If you accepted a tofurkey, lettuce, and vegenaise sandwich from Colleen Higgins and Ashley Byrne of Peta Tuesday morning you received two free gallons of gas.
Why?
“Because going vegan is the single most effective action they can take,” Byrne said, standing on the corner of Capitol Avenue and Broad Street in Hartford wearing nothing more than strategically placed lettuce leaves.
She said the United Nations reported that the meat industry is responsible for more green house gas emissions than all transportation combined.
A vegan for more than 12-years, Byrne attributed her beauty, which did not go unnoticed by the passing cars and gas station customers, to her vegan lifestyle. She said it’s been amazing for her health, weight and energy levels.
Dominic, one of the partners in the gas station who refused to give his last name, said he stopped by to thank the girls for giving him a boost in business. “We’re not making much money right now,” he said. And at $4.05 per gallon for regular, it’s hard to get customers to walk into the convenience store to spend more money. “It’s hard after the $4 per gallon sticker shock,” he said.

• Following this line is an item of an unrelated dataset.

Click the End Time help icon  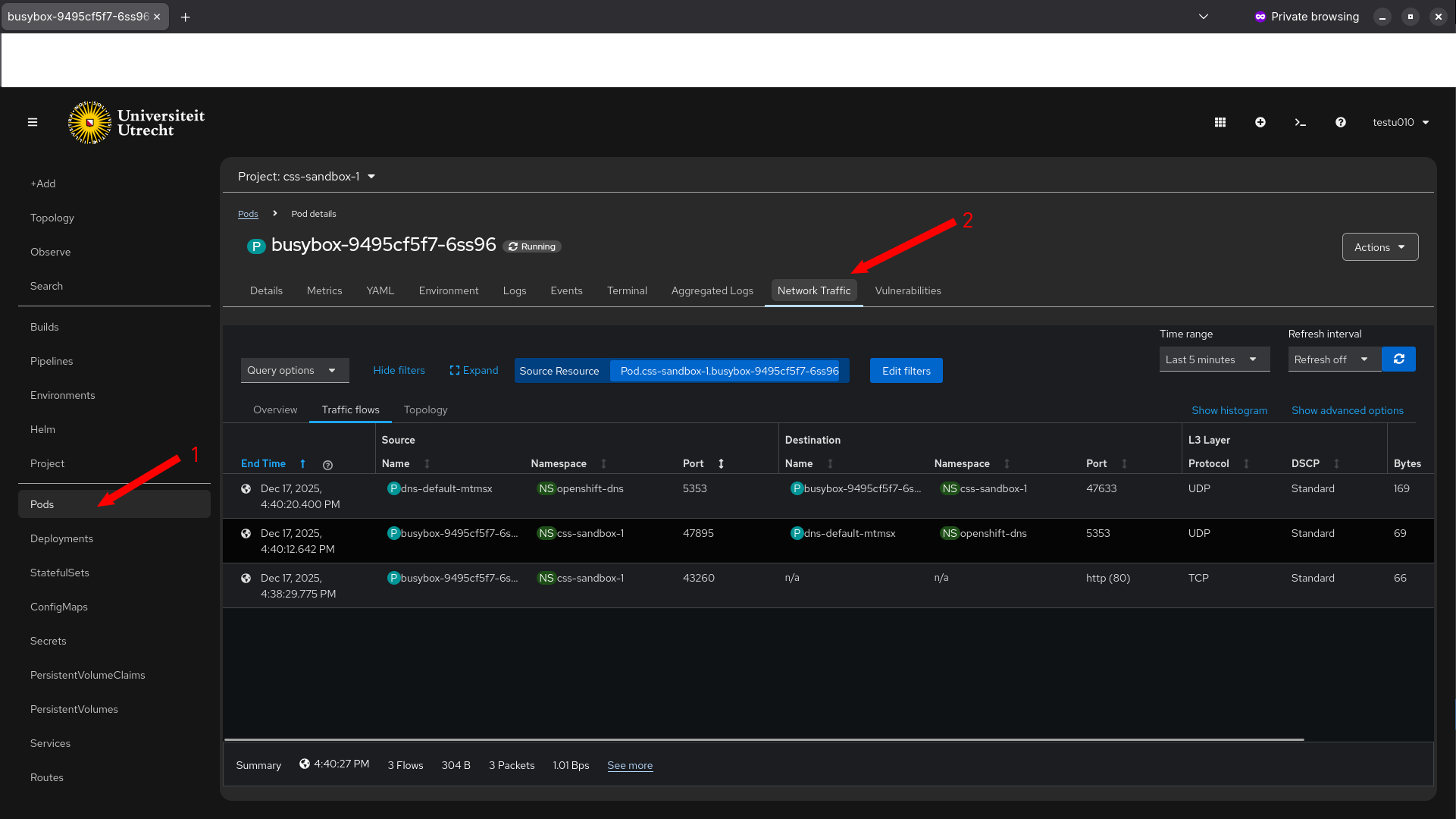coord(327,465)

Byrne who lives in Washington D.C. and Higgins who lives in Norfolk, Virginia, where Peta is headquartered, said because they live a vegan lifestyle they were able to off-set the emissions from their drive. Higgins said if every family replaced one chicken dinner a week with a vegan alternative, it would off-set the carbon emissions of 500,000 cars on the roadway.
Byrne said eating just a single pound of meat is the environmental equivalent of driving more than 40 miles.
According to a Peta press release, researchers at the University of Chicago determined that switching to a vegan diet is more effective at countering global warming than switching from a standard car to a Toyota Prius.
The girls’ next stop is Providence, Rhode Island where they will hand out another 50 tofurkey sandwiches and pump another 100 gallons of gas.